__Ejercicios propuestos__
A: Responde con los datos del texto sobre Almanzor:
(i) ¿En qué fecha se publicó la entrada?
(ii) ¿Qué título lleva?
(iii) ¿Quiénes apoyaron a Almanzor?
B: Enumera todos los nombres propios del texto sobre Almanzor en el orden en que aparecen.
C: Prosigue el texto sobre Almanzor desde su última oración.

Que no te asusten ni la letra ni el sendero de palabras pues, amigo, para la sed de saber, largo trago.
Retorna tanto como quieras que aquí me tendrás manando recuerdos.


domingo, 1 de abril de 2018

Una mala elección.



Volvemos a las clases de historia de Castilla. Dejábamos a Almanzor tomando el poder en Córdoba. Un golpe palaciego para saltarse las normas y dominarlo todo. Hoy diríamos un “autogolpe”. Su dictadura militar daría muchos problemas a los cristianos norteños. Le apoyaron las masas populares y los alfaquíes, es decir, los doctores de la jurisprudencia islámica que otorgaban la legitimidad que Almanzor no tenía. ¿Problema? Para seducirlos fue cruel y bárbaro. O, tal vez, era así el muchacho.

__Datos disponibles__
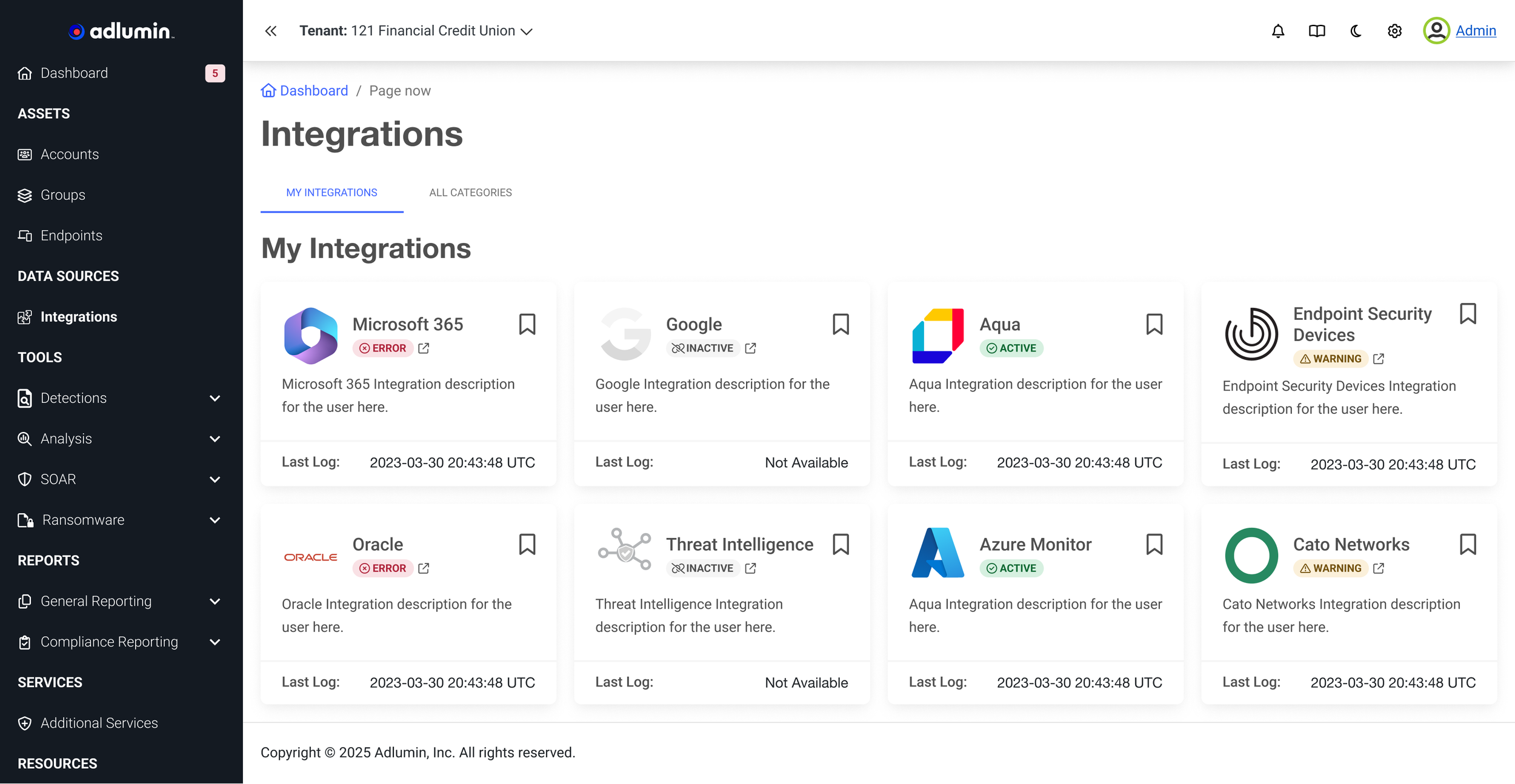Screen dimensions: 1515x784
Task: Select the Endpoints sidebar icon
Action: click(24, 235)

__Respuestas__
A:
(i) El domingo 1 de abril de 2018.
(ii) «Una mala elección.»
(iii) Las masas populares y los alfaquíes.

B: Castilla, Almanzor, Córdoba

C:
Este perfil aterrador se comprobó en 979 cuando desbarató una conjura promovida por un grupo de militares, funcionarios y jueces para colocar a otro nieto del califa Abderramán III, llamado igualmente Abderramán en su lugar. Almanzor lo mandó asesinar. Después, hizo crucificar en público al principal cabecilla de la conjura, un tal Abd al-Malik. Y la misma suerte corrieron todos los que le pareció que andaban metidos en aquel fregado.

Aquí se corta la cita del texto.